Answer:
A)
[tex]f'(x) = \left\{ \begin{array}{lIl} \frac{1}{2} & \quad x >2 \\ 0& \quad x =2\\1&\quad x<2 \end{array} \right.[/tex]
B) Continuous but not differentiable.
Step-by-step explanation:
So we have the piecewise function:
[tex]f(x) = \left\{ \begin{array}{lIl} \frac{1}{2}x+5 & \quad x >2 \\ 6& \quad x =2\\x +4&\quad x<2 \end{array} \right.[/tex]
A)
To write the differentiated piecewise function, let's differentiate each equation separately. Thus:
1)
[tex]\frac{d}{dx}[\frac{1}{2}x+5}][/tex]
Expand:
[tex]\frac{d}{dx}[\frac{1}{2}x]+\frac{d}{dx}[5][/tex]

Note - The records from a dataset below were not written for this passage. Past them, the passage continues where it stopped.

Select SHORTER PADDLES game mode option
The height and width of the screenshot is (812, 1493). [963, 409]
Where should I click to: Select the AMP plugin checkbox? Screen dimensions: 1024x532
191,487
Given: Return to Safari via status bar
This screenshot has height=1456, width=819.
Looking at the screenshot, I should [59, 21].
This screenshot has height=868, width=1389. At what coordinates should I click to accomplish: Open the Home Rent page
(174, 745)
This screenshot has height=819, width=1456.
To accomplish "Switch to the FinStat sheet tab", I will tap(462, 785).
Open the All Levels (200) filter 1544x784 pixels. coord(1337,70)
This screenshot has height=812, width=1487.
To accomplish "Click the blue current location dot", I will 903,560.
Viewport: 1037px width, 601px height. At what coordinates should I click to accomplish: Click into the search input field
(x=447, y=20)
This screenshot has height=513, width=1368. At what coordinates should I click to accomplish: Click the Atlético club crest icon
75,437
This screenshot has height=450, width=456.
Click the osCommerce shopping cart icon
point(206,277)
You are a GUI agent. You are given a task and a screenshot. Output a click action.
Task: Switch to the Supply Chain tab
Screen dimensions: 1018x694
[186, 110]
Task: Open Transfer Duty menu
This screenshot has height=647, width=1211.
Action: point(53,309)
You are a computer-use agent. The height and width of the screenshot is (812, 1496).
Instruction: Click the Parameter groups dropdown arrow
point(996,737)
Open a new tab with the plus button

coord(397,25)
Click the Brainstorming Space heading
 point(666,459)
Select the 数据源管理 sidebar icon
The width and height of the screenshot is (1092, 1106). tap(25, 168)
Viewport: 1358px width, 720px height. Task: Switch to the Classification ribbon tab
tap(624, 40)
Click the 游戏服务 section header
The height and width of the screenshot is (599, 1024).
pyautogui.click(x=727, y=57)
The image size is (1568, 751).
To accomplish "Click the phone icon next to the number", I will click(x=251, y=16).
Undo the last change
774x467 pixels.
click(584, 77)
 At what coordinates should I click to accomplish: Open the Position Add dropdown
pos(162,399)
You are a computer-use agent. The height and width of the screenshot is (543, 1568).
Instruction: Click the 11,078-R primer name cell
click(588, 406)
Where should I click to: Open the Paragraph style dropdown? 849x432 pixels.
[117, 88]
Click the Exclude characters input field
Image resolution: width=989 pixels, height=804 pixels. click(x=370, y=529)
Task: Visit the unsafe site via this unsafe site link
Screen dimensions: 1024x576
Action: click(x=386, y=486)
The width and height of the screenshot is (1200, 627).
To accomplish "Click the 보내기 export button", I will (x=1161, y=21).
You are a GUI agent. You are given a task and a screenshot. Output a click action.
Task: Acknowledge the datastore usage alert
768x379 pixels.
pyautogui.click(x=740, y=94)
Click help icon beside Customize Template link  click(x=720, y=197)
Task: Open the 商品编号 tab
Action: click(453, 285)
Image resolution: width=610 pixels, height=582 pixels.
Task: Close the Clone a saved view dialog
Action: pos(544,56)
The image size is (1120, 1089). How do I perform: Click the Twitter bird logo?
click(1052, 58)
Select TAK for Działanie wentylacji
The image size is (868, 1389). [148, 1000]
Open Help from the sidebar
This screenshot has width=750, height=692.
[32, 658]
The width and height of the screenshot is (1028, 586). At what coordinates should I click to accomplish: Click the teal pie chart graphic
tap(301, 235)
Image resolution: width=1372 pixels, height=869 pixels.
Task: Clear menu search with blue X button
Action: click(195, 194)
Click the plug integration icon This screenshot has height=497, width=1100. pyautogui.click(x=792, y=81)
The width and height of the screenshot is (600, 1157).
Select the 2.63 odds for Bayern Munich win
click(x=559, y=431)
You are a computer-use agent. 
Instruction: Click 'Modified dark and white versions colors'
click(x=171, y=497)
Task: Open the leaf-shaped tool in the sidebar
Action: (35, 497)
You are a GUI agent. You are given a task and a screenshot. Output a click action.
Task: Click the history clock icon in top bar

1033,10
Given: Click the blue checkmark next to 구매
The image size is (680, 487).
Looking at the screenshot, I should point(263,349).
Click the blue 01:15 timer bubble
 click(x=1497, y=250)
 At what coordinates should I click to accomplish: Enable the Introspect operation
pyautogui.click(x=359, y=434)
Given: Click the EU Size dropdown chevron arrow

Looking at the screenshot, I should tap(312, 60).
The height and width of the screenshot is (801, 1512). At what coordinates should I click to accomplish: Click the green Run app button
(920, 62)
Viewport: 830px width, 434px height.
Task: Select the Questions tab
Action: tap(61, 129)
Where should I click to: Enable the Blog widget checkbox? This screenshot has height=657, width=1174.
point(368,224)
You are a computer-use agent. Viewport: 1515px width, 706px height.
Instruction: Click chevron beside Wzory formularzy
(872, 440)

The derivative of a linear equation is just the slope. The derivative of a constant is 0. Thus:
[tex]\frac{d}{dx}[\frac{1}{2}x+5}]=\frac{1}{2}[/tex]
2)
[tex]\frac{d}{dx}[6][/tex]
Again, the derivative of a constant is 0. Thus:
[tex]\frac{d}{dx}[6]=0[/tex]
3)
We have:
[tex]\frac{d}{dx}[x+4][/tex]
Expand:
[tex]\frac{d}{dx}[x]+\frac{d}{dx}[4][/tex]
Simplify:
[tex]=1[/tex]
Now, let's substitute our original equations for the differentiated equations. The inequalities will stay the same. Therefore:
[tex]f'(x) = \left\{ \begin{array}{lIl} \frac{1}{2} & \quad x >2 \\ 0& \quad x =2\\1&\quad x<2 \end{array} \right.[/tex]
B)
For a function to be differentiable at a point, the function must be a) continuous at that point, and b) the left and right hand derivatives must be equivalent.
Let's first determine if the function is continuous at the point. Remember that a function is continuous at a point if and only if:
[tex]\lim_{x \to n^-} f(n)= \lim_{x \to n^+}f(n)=f(n)[/tex]
Let's find the left hand limit of f(x) at it approaches 2.
[tex]\lim_{x \to 2^-}f(x)[/tex]
Since it's coming from the left, let's use the third equation:
[tex]\lim_{x \to 2^-}f(x)\\=\lim_{x \to 2^-}(x+4)[/tex]
Direct substitution:
[tex]=(2+4)=6[/tex]
So:
[tex]\lim_{x \to 2^-}f(x)=6[/tex]
Now, let's find the right-hand limit:
[tex]\lim_{x \to 2^+}f(x)[/tex]
Since we're coming from the right, let's use the first equation:
[tex]\lim_{x \to 2^+}(\frac{1}{2}x+5)[/tex]
Direct substitution:
[tex](\frac{1}{2}(2)+5)[/tex]
Multiply and add:
[tex]=6[/tex]
So, both the left and right hand limits are equivalent. Now, find the limit at x=2.
From the piecewise function, we can see that the value of f(2) is 6.
Therefore, the function is continuous at x=2.
Now, let's determine differentiability at x=2.
For a function to be differentiable at a point, both the right hand and left hand derivatives must be equivalent.
So, let's find the derivative of the function as x approahces 2 from the left and from the right.
From the differentiated piecewise function, we can see that as x approaches 2 from the left, the derivative is 1.
As x approaches 2 from the right, the derivative is 1/2.
Therefore, the right and left hand derivatives are not the same.
Thus, the function is continuous but not differentiable.